What is being asked:
The answer must be an exact reprint of the lines from the one with "This screenshot has height=919, width=1920." through the final line of the data, with no pictures included.

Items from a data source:
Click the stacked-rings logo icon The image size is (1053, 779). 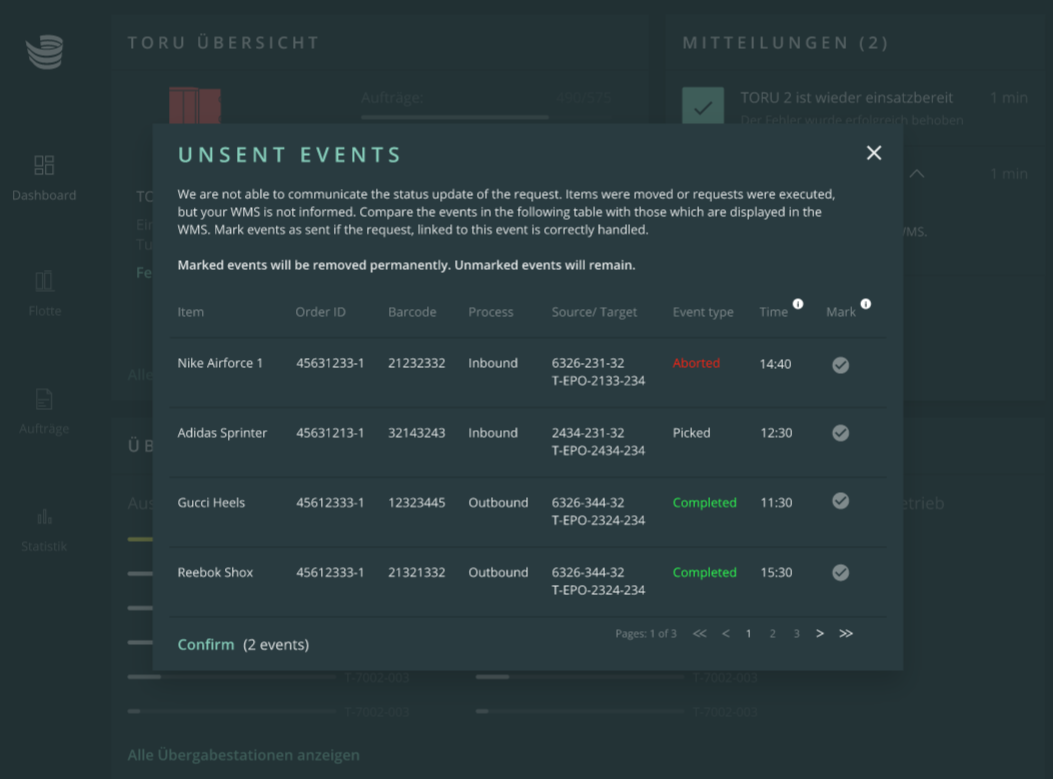click(44, 52)
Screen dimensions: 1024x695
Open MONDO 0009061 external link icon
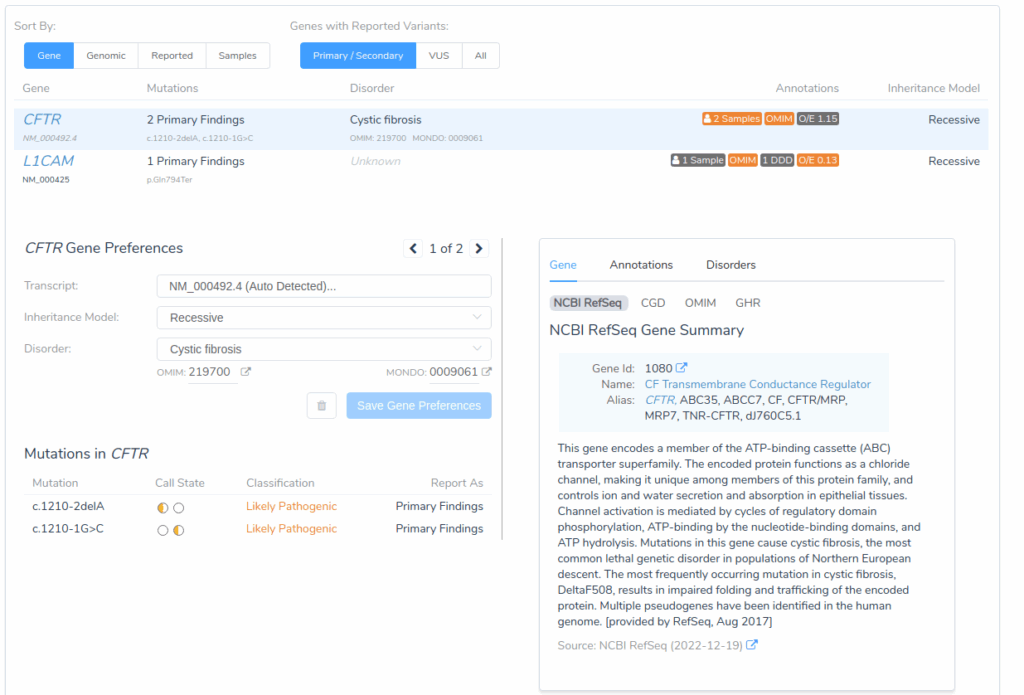487,372
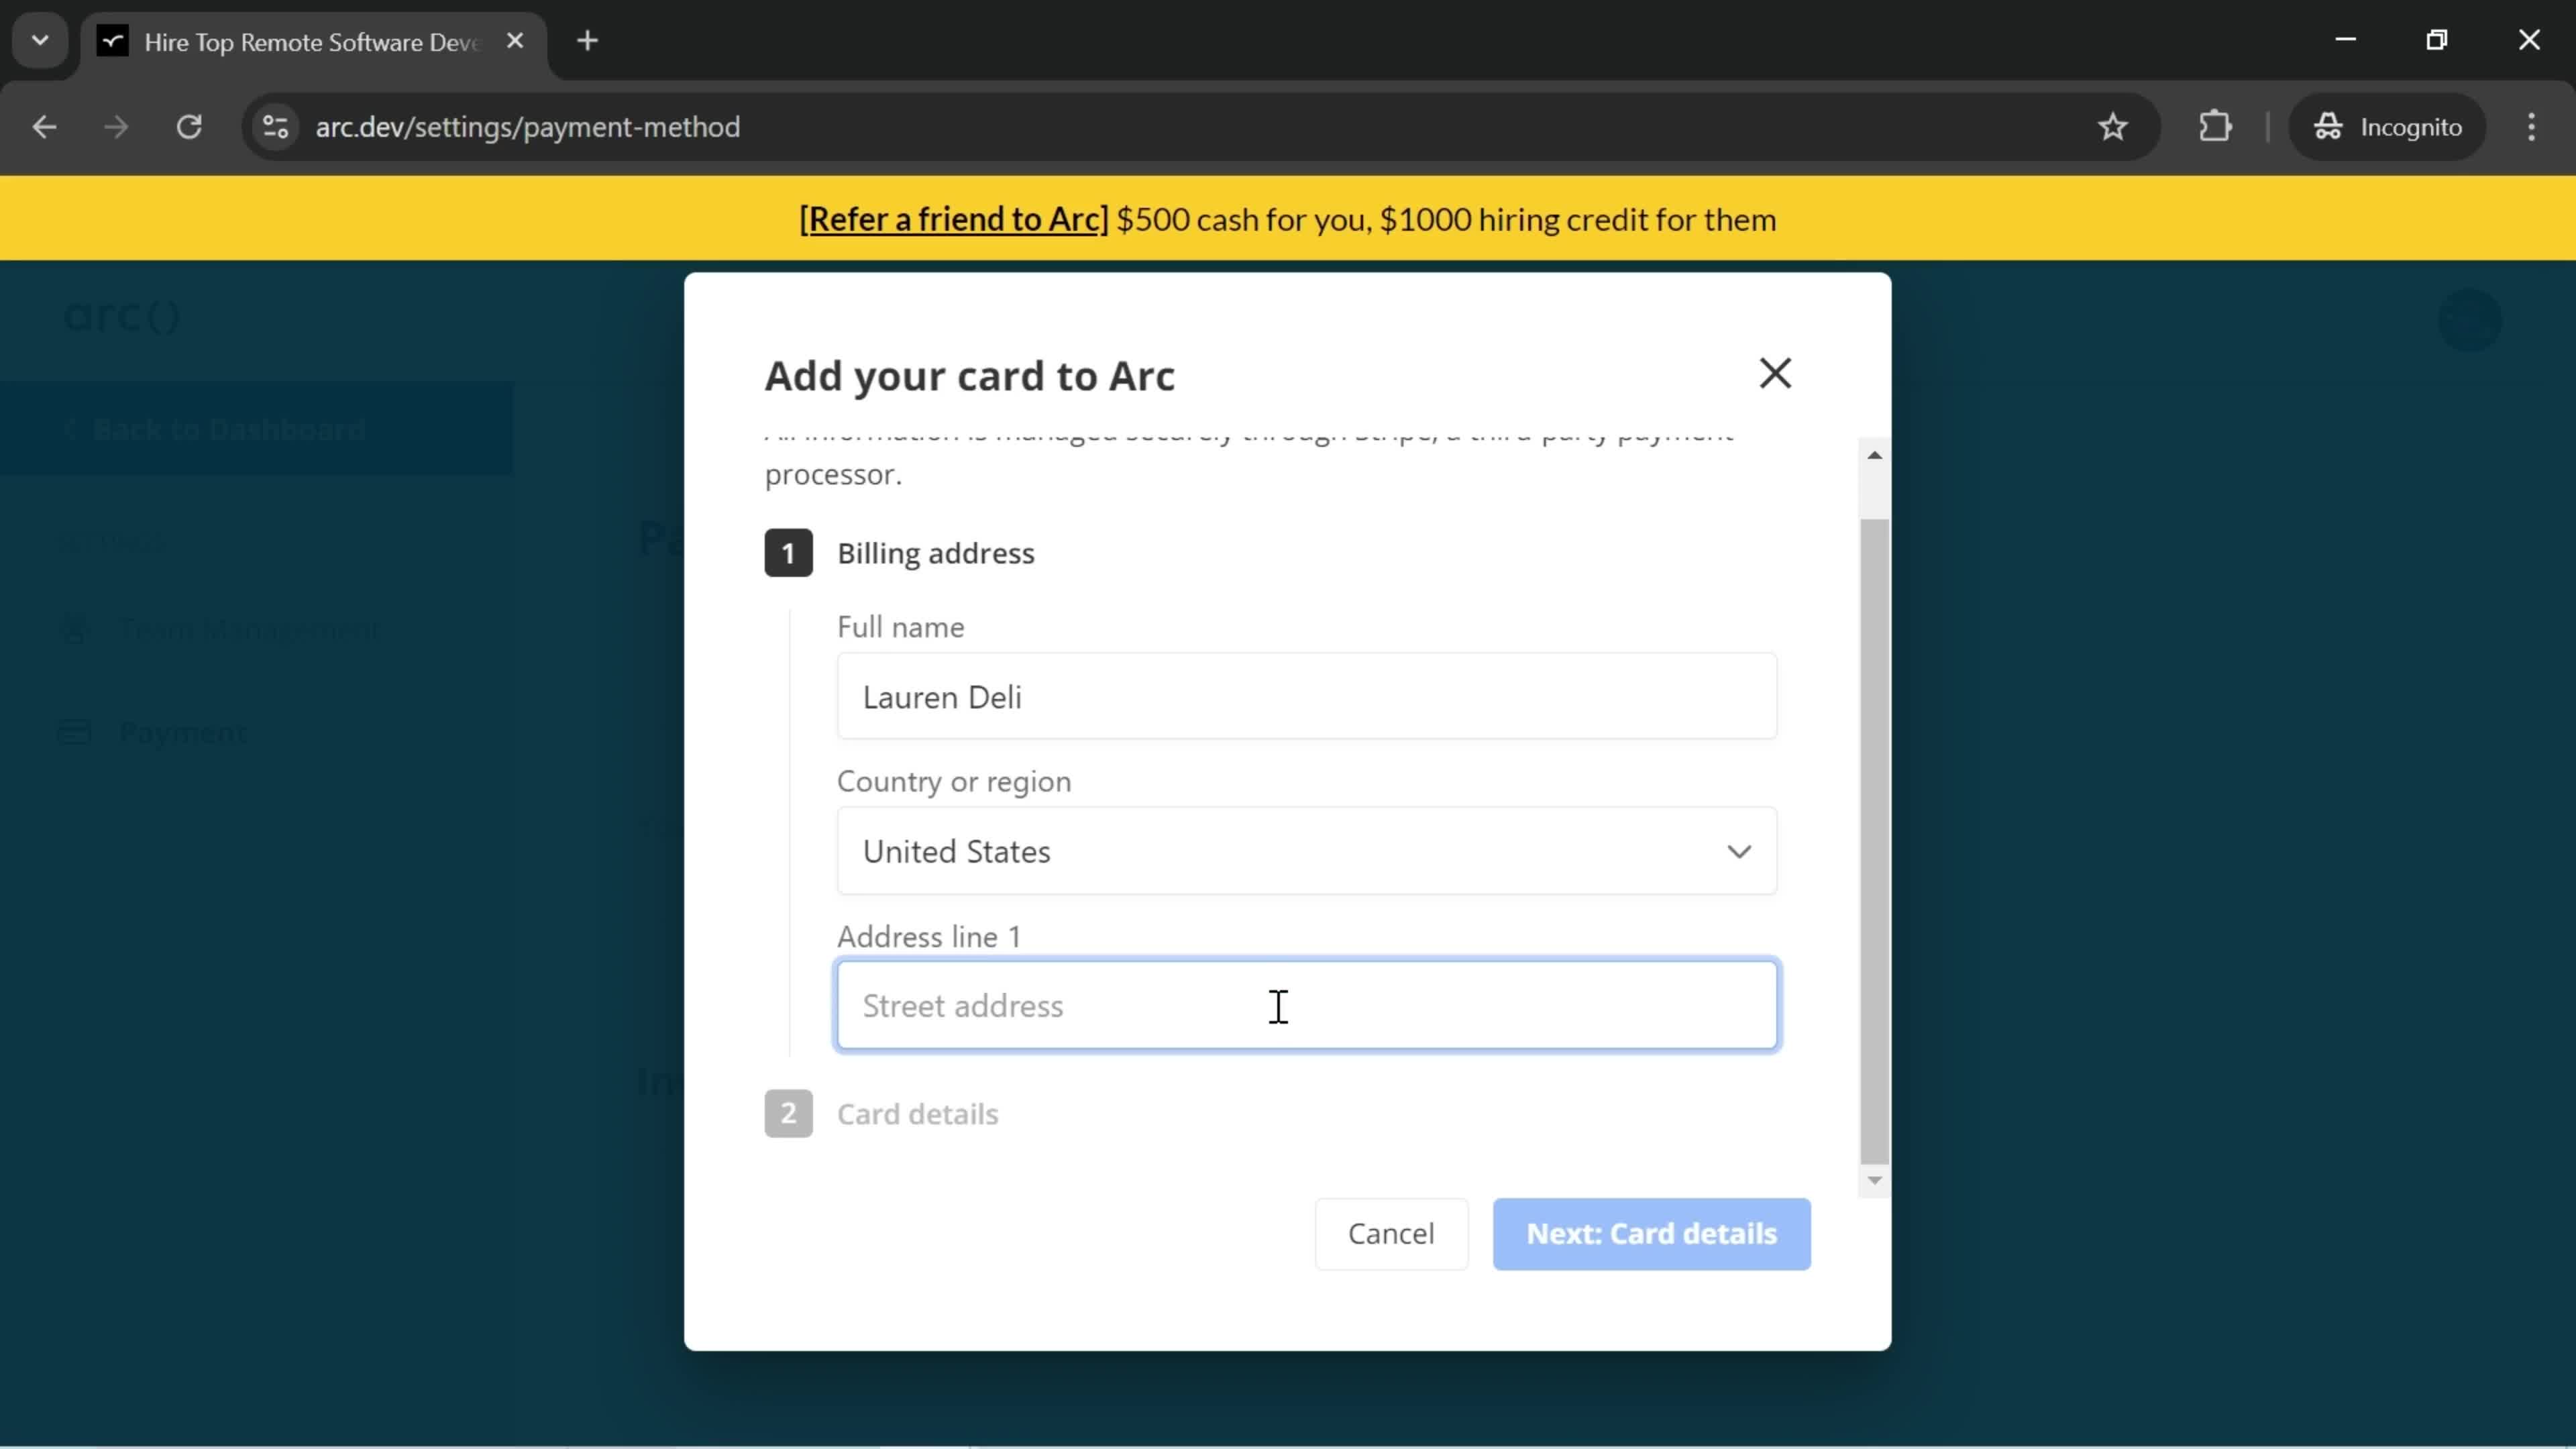Click the forward navigation arrow icon

click(x=113, y=125)
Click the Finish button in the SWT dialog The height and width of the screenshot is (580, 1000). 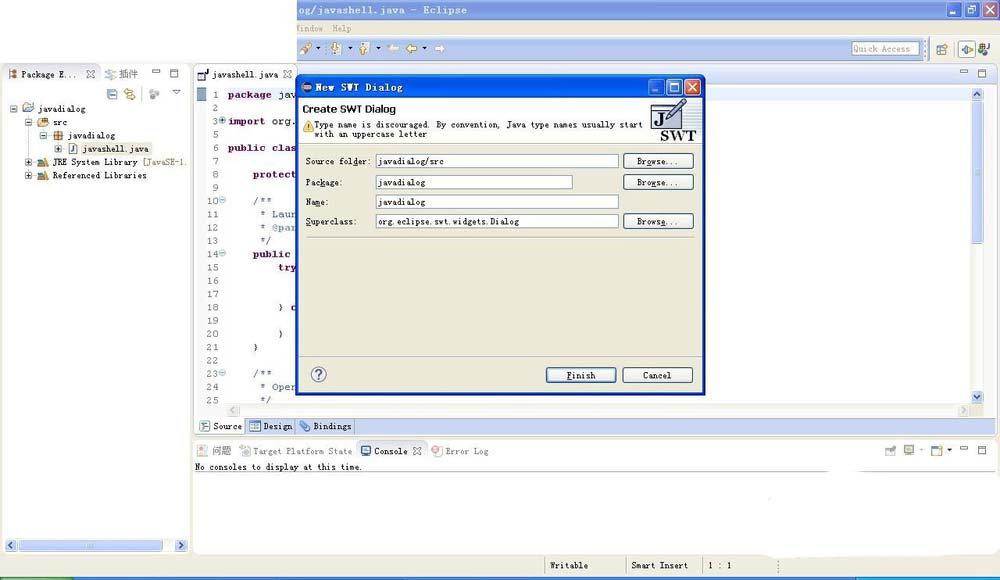[x=581, y=374]
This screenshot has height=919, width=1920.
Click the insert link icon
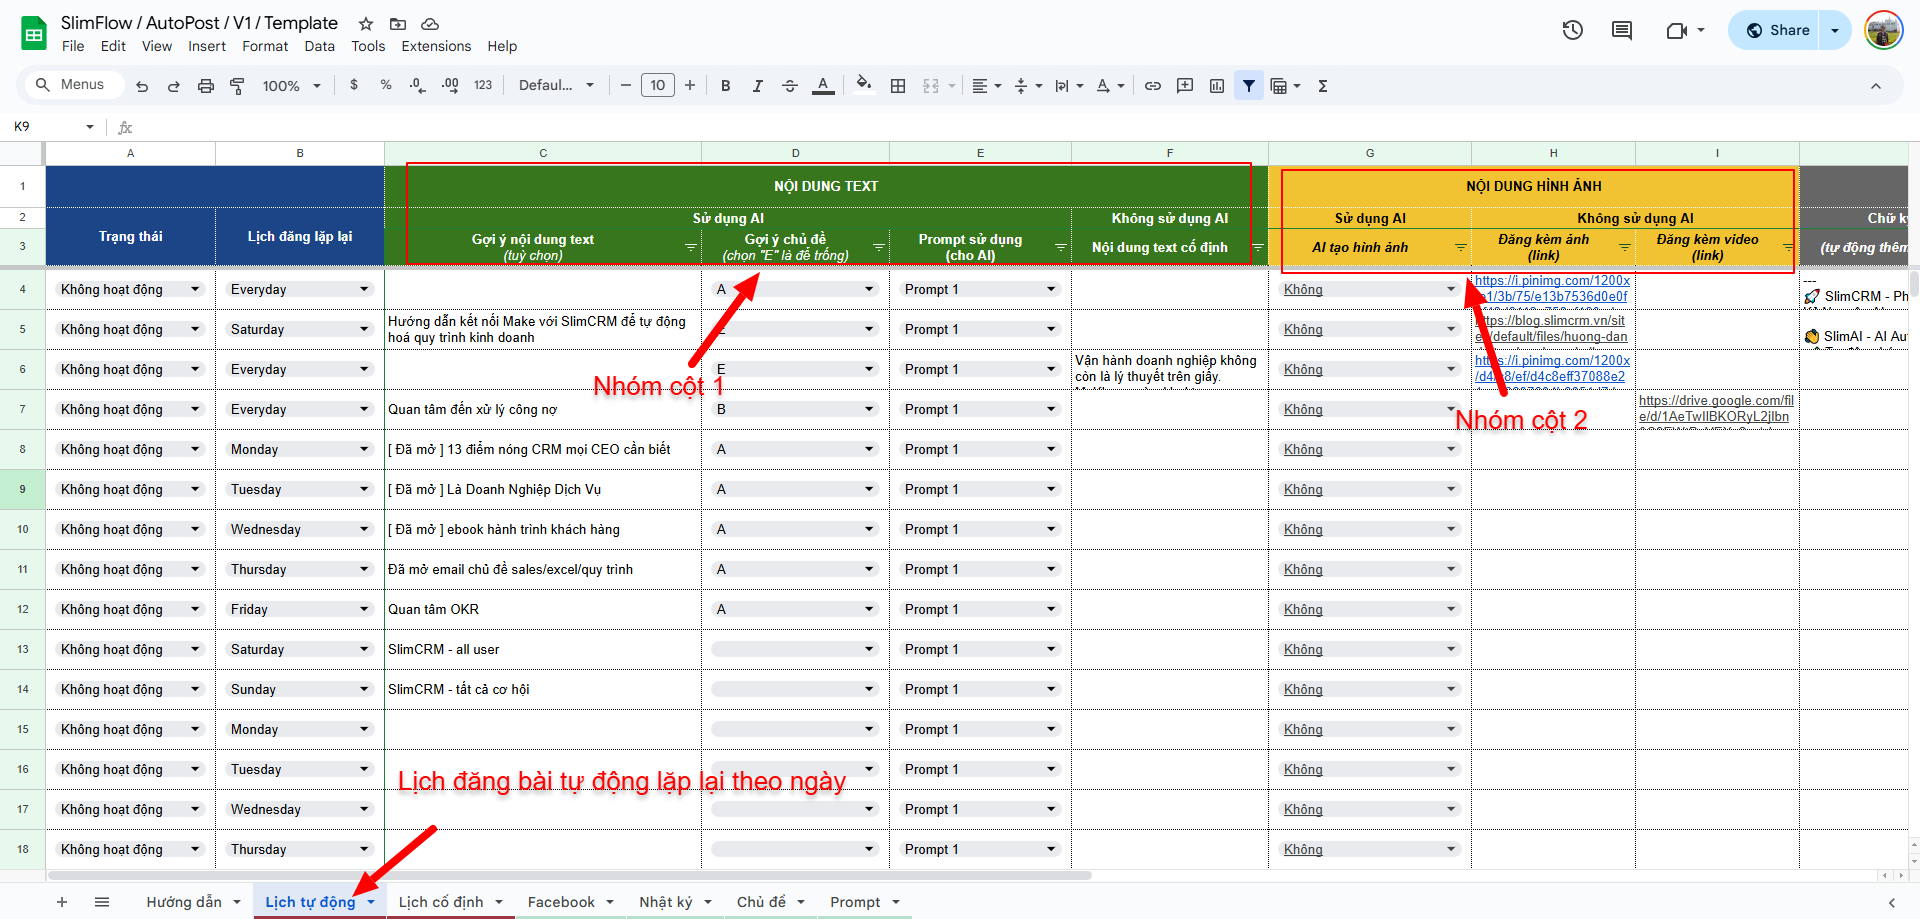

Result:
This screenshot has height=919, width=1920.
Click the insert link icon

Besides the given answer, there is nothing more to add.